[Document and screenshot pointing entries]

☆ ☆ ☆ ☆ ☆ ☆ ☆

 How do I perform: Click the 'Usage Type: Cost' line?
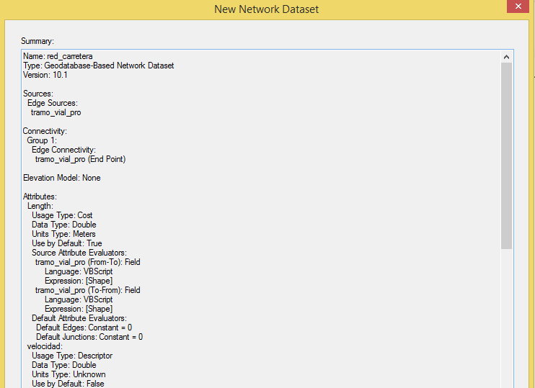62,215
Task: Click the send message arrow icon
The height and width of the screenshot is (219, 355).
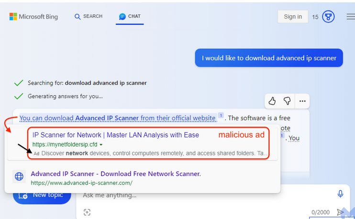Action: [x=340, y=212]
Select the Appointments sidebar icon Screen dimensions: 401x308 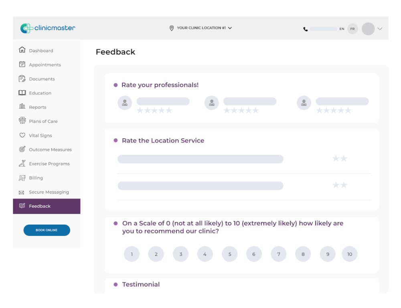[23, 65]
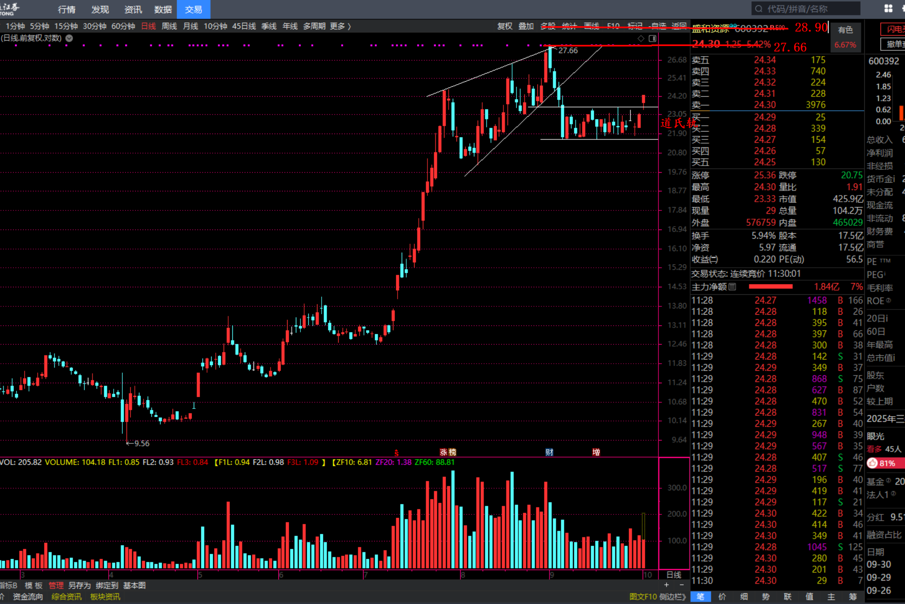Click the diamond marker icon above chart
Image resolution: width=905 pixels, height=604 pixels.
point(641,39)
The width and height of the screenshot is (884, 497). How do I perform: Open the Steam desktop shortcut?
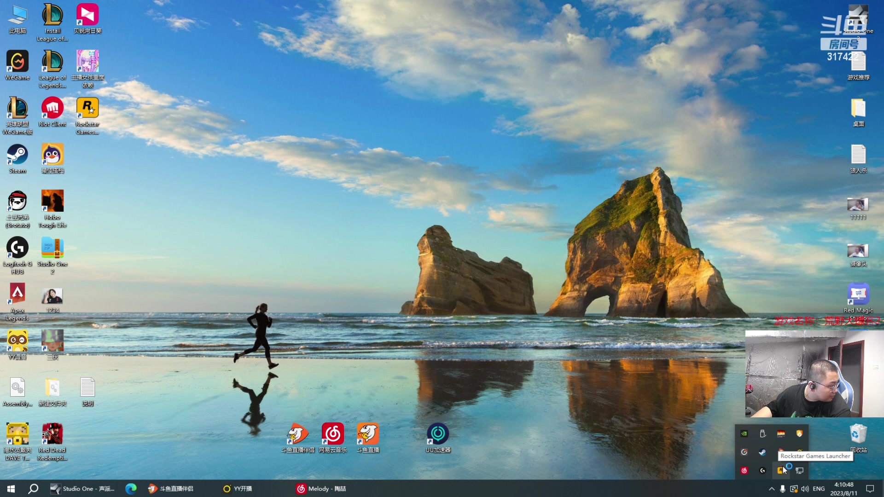point(17,155)
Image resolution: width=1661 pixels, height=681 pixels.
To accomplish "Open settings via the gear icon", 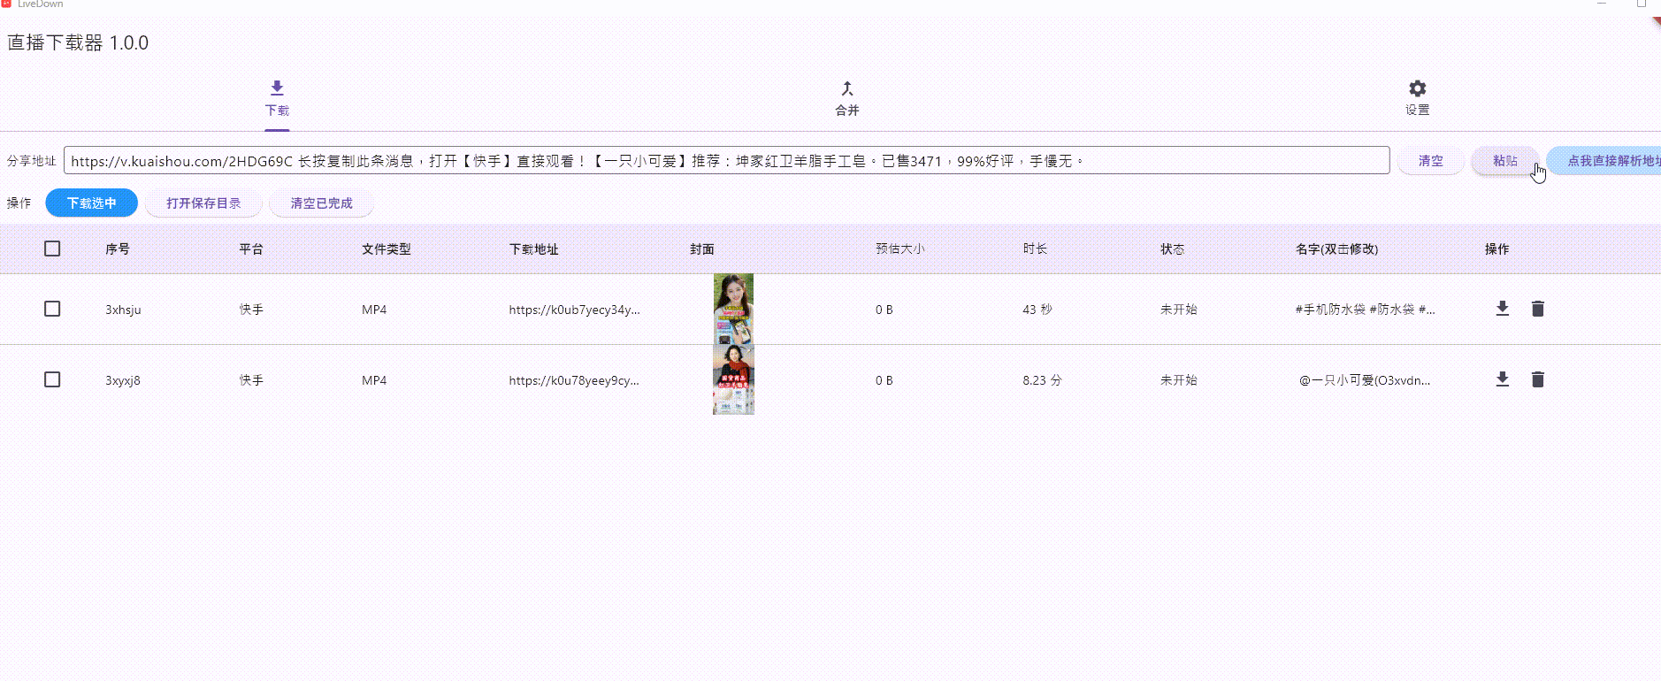I will 1417,88.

☆ ☆ ☆ ☆ ☆ ☆ ☆

Pick out every line of the records above that contains the word "perform", and copy each of those lines in full.

 How do I perform: Click the 'Usage Type: Cost' line?
The width and height of the screenshot is (884, 497). How do I perform: Open the Steam desktop shortcut?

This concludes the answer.